Task directions -> Return only those lines of the records below in which "with" appears.
[[ Data extract open ]]
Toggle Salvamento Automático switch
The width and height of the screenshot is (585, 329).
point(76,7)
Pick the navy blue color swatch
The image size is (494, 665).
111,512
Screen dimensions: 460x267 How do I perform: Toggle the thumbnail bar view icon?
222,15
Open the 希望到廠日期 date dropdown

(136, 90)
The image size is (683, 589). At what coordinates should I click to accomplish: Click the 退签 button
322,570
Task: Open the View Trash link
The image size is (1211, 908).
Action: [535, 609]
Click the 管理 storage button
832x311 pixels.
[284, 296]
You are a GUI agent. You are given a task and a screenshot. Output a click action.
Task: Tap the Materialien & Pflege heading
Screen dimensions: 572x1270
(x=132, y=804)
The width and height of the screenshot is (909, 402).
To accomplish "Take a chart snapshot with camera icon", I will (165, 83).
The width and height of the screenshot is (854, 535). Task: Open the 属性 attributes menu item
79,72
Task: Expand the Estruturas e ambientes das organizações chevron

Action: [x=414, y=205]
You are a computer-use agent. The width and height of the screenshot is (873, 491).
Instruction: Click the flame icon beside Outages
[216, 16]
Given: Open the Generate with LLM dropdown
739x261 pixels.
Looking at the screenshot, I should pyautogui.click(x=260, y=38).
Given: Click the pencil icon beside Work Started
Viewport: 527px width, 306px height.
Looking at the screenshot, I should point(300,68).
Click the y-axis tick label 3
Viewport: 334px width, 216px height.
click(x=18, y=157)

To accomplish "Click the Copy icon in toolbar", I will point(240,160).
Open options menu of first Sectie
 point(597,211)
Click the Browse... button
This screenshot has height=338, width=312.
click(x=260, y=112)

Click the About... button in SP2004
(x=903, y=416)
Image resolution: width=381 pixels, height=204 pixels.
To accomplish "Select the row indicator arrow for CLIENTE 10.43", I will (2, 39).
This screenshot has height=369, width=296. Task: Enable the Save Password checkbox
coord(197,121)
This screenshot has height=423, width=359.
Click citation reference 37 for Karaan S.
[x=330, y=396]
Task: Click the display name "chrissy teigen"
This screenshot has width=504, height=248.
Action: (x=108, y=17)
[[ Data extract closed ]]
Your response ->
To accomplish "Take a chart snapshot with camera icon", I will (165, 83).
Given: Open the Generate with LLM dropdown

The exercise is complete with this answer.